Work item: Scan the entries below for the word "computer", then copy each line that holds it.

[Saved entries]

_ _ _ _ _

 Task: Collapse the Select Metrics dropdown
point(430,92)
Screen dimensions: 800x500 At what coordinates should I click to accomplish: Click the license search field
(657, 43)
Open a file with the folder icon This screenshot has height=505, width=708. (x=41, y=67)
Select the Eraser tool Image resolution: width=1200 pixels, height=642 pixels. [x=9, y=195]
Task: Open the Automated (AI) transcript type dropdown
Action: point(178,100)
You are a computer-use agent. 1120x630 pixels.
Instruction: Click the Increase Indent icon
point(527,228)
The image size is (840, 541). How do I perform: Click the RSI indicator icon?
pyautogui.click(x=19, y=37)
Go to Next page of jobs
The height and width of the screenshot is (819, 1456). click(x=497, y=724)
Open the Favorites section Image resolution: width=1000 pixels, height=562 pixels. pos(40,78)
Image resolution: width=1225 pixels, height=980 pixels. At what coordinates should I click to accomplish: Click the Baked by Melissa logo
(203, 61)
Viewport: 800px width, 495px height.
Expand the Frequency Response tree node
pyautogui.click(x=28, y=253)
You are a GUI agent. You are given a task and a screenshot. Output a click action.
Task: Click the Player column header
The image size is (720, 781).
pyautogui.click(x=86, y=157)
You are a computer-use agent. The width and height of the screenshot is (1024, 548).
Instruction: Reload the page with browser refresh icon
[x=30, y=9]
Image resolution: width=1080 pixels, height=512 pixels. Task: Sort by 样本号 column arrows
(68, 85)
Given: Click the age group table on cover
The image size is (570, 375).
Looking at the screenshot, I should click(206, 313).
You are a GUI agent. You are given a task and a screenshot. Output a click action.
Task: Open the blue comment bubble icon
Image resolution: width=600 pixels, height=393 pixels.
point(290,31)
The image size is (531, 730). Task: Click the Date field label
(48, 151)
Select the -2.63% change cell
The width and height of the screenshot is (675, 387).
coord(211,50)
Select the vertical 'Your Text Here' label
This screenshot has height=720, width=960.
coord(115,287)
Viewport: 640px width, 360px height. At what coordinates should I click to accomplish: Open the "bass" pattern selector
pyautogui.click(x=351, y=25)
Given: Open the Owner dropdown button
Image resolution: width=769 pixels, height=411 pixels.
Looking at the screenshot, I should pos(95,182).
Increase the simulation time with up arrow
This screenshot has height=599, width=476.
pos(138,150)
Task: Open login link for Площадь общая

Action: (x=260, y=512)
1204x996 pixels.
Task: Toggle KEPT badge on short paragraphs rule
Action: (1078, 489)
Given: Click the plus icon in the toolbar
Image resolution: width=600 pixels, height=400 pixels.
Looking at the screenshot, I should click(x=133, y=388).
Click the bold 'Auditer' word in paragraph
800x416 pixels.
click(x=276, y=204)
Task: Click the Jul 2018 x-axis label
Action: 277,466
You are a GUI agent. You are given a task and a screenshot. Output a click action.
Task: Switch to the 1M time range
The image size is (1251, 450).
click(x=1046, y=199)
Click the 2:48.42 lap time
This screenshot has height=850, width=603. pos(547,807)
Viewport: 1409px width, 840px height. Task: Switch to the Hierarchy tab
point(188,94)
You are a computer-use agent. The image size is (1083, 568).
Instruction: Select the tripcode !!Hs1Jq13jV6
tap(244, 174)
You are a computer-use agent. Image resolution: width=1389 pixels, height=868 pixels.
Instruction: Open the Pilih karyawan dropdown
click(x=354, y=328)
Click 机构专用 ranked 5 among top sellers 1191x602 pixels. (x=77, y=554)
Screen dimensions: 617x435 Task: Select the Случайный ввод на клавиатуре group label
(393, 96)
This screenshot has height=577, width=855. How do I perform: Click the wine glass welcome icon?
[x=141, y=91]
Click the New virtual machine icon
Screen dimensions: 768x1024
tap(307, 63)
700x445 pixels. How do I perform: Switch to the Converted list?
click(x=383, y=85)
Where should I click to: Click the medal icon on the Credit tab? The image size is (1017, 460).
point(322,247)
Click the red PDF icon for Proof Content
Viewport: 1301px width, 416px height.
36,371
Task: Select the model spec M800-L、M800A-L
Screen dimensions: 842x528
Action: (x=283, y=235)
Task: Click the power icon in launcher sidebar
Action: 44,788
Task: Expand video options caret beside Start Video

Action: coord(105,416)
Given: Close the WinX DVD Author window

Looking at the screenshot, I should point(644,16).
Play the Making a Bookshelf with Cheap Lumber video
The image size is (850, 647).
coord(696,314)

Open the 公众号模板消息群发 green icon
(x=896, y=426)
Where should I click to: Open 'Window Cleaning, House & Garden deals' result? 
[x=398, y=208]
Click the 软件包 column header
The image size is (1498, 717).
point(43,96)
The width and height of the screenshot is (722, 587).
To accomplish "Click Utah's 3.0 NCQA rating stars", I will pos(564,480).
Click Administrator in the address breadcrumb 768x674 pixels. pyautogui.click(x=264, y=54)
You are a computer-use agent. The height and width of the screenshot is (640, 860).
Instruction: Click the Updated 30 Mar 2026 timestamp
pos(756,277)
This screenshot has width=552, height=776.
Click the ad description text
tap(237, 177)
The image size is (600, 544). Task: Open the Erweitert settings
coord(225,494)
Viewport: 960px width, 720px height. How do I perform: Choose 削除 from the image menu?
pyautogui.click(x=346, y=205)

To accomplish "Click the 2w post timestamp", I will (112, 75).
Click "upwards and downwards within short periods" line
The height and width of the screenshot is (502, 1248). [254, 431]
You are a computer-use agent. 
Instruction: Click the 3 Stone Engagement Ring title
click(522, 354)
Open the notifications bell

_ _ _ _ _

Output below:
You are a computer-use agent. 1120x630 pixels.
You are a computer-use agent. The width and height of the screenshot is (1024, 548).
You are a computer-use agent. The image size is (1083, 568).
You are a computer-use agent. Image resolution: width=1389 pixels, height=868 pixels.
You are a computer-use agent. The height and width of the screenshot is (640, 860).
You are a computer-use agent. 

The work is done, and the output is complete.